Supplied text —
+ + + + + + +
Several millions of water liters are lost around the world for a deficient management of water between source to crop field. UAD, Unmanned Aerial Devices, Remotely-Piloted Aerial Devices, also called drones are an efficient tool of increasing use in engineering and can be used in situations where a manned inspection is not possible. With the advent of low-cost equipment with sophisticated computer vision, robotics and geomatic engineering, these devices are able to generate high-resolution images and videos even with low cost cameras. Performance of hydrologic region depends on its maintenance to get functionality, operability and to ensure life expectancy, which demand frequent supervision and use of resources. Mexican hydrologic conditions are high linked at stochastic environment conditions, plus large surface implied a real difficult to basin management. Consequently, monitoring of environment factor such as, precipitation and evapotranspiration are constant activities in order to get a sustainably resources. In this work, a potential use of UADs as show, as a tool to help monitor operations and maintenance activities of Mexican hydrologic and hydraulic systems. The results indicate that UADs provide the appropriate platforms to transport remote sensor and achieve the supervision and monitoring process of hydraulic conditions in a basin. The results are opportune detection of water volume in basin, water plan delivery, of water leaks and performance of irrigation service.
+ + + + + + +
Available data —

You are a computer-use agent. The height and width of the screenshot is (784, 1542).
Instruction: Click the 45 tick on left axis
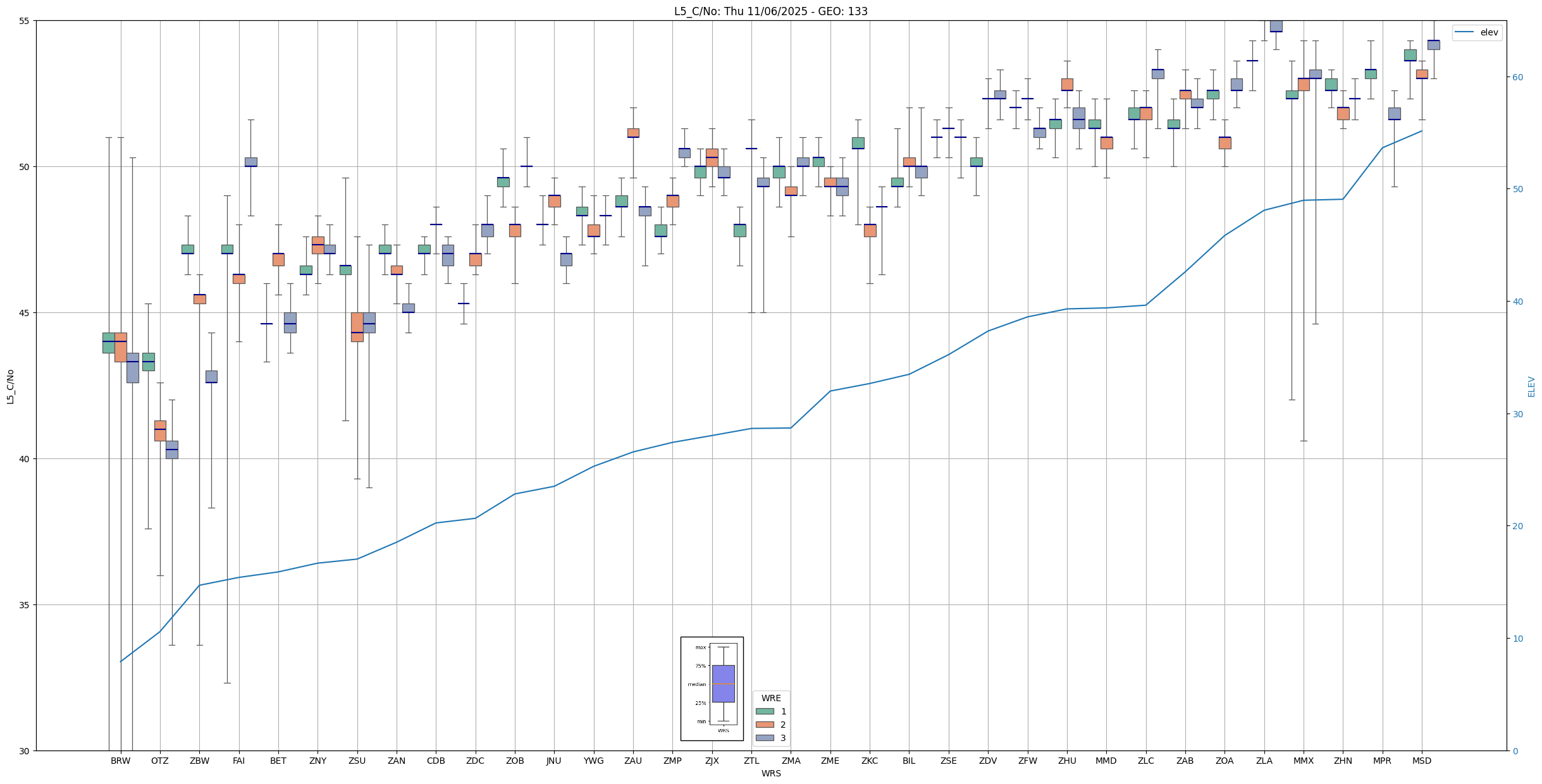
+ + + + + + +
Your task — Extend the passage on using drones to monitor water management in Mexican basins, picking up after its last sentence.

Answer to this problem —
Keywords: UAV, drone, monitoring and supervision system, hydrologic basin, irrigation schemes

Water management in Mexico, is based by 13 hydrologic basins around the country. Water is delivery at irrigation districts based in the source water volume in close to 4 000dams. Mexico has around 6.5million hectares of irrigated agriculture which represent 25% of the cultivated surface, out of which, 50% of the value of production is obtained. From to total irrigated surface, 91% is superficial irrigation, and the rest, 560 thousand hectares, represent pressurized irrigation system.^1,2 However, the limit has now been reached for the agricultural frontier because of the lack of water, for this reason it is has become necessary to increase the productivity of irrigation water and reduce the waste of water in the operation. Nowadays, technologies have been developed that will allow the efficient and rationed use of water with the purpose of facing the increasing demand of consumption. These technologies have allowed for a better control process of production, with an emphasis of the proper management of resources. This use of has been made possible in part, due to the implantation of efficient systems in several stages of the basin; beginning from the storage source, follow the net irrigation requirement for the allotment being cultivated, as well as the timely manner of its application directly in the crop field. Here we combine Hydrologic, hydraulic and agronomical factors.^3,4 However, in each one of these steps, the main factor for the useful water use is the fast and trustworthy data acquisition.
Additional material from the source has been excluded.